Work required:
Copies of all lines that contain "Switch" are needed; take them from the data below.

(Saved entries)
Segment Open
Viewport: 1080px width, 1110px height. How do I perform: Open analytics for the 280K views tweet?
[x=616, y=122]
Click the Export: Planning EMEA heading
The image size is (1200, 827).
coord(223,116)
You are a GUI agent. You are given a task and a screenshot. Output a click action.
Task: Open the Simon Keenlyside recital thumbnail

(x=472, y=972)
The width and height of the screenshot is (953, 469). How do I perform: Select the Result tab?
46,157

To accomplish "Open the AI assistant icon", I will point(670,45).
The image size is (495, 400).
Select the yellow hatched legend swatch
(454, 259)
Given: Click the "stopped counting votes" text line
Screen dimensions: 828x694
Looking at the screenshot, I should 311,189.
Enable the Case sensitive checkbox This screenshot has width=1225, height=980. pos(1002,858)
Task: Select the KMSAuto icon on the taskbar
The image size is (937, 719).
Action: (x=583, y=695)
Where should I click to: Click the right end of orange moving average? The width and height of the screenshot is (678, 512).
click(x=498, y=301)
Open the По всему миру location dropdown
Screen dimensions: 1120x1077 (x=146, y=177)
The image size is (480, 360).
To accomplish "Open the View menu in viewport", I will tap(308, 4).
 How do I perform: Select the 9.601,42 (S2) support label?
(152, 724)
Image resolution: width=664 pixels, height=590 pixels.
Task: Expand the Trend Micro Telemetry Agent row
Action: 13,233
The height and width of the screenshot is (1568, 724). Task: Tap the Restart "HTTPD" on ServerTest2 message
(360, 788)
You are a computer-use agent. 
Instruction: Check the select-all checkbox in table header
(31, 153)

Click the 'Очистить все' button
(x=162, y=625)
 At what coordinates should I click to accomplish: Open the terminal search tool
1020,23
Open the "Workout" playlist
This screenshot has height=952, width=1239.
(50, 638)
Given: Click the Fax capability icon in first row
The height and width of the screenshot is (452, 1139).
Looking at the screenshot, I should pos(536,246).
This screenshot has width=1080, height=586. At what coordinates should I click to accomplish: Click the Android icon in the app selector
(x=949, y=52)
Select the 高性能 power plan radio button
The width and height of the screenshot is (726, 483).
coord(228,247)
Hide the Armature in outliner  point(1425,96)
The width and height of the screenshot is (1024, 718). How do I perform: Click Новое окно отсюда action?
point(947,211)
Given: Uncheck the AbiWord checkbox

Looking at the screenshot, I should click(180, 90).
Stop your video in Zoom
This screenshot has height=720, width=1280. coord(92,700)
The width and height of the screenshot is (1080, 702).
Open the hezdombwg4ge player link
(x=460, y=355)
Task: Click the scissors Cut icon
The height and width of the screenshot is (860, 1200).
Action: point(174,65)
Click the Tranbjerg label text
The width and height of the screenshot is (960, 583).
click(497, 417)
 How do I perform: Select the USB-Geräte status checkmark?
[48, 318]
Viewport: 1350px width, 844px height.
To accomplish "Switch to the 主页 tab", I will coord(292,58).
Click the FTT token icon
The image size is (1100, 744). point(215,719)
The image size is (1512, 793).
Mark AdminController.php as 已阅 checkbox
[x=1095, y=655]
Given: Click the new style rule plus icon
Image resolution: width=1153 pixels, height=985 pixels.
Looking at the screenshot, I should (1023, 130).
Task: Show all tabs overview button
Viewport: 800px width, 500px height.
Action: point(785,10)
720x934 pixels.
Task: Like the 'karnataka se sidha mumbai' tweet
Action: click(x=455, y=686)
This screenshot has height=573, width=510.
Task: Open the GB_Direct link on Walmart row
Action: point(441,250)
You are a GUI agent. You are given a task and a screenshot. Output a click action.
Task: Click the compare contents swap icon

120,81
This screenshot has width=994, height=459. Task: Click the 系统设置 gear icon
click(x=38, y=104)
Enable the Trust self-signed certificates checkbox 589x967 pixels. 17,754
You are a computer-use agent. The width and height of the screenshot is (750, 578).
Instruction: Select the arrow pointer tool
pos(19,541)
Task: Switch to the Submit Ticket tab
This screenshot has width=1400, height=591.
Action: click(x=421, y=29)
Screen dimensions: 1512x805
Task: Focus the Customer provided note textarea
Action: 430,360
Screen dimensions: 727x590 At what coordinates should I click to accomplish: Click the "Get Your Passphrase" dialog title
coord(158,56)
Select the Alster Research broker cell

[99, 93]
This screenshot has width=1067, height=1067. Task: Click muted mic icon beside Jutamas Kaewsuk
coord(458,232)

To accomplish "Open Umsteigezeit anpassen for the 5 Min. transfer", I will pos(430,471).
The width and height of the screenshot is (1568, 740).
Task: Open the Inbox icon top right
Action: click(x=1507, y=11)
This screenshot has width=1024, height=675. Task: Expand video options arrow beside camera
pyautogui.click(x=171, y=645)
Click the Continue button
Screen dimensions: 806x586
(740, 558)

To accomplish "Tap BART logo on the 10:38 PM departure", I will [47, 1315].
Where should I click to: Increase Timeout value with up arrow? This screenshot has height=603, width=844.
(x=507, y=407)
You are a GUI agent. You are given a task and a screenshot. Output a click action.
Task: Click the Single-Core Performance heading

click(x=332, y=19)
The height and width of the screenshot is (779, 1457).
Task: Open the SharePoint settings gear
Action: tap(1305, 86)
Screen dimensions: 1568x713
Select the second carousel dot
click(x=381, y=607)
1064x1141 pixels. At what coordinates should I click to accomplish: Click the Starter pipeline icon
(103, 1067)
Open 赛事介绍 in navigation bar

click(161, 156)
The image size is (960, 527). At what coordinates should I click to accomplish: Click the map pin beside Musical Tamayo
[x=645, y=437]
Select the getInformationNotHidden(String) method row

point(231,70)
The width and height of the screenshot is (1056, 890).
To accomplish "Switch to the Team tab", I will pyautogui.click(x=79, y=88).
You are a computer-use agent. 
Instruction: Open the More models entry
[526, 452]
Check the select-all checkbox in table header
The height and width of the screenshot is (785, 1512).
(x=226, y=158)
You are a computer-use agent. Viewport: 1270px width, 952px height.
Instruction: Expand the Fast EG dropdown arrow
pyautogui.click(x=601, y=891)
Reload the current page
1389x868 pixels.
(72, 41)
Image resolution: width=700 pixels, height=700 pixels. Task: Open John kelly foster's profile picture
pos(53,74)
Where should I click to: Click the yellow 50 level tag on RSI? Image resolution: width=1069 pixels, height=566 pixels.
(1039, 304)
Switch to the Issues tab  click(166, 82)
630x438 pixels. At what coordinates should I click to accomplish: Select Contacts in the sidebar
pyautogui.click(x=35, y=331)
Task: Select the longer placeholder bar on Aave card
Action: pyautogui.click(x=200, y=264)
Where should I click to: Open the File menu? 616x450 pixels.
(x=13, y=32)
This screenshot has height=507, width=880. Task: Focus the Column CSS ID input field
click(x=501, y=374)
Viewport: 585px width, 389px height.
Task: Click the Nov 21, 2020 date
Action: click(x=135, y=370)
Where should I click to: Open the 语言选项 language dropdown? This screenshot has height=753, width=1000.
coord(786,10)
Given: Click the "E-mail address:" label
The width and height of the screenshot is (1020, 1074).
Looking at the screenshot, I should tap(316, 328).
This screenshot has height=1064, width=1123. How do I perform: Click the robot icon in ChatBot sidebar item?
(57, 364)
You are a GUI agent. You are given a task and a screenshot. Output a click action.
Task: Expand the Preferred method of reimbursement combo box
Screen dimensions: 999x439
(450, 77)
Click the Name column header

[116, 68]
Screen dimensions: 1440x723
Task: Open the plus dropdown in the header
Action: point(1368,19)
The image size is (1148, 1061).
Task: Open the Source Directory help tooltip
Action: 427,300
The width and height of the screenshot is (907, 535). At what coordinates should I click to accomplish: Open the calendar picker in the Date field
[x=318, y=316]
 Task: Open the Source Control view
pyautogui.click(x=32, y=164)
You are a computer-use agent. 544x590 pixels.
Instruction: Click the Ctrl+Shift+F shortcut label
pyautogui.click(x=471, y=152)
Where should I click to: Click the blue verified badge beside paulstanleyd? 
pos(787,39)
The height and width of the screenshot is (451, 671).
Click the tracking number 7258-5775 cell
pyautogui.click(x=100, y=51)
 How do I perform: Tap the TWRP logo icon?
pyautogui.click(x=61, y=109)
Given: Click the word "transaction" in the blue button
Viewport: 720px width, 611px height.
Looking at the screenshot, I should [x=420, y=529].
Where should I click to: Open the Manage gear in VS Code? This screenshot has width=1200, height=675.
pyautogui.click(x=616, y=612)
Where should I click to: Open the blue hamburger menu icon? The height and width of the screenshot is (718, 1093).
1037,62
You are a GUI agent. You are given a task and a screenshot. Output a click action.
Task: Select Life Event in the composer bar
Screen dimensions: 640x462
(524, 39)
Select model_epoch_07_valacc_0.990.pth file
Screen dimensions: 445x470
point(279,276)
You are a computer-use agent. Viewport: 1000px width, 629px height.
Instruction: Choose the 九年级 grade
Segment Closed
Written answer:
To accomplish "Switch to the 主页 tab", I will coord(292,58).
Task: Switch to the Submit Ticket tab
To accomplish "Switch to the Team tab", I will pyautogui.click(x=79, y=88).
Switch to the Issues tab  click(166, 82)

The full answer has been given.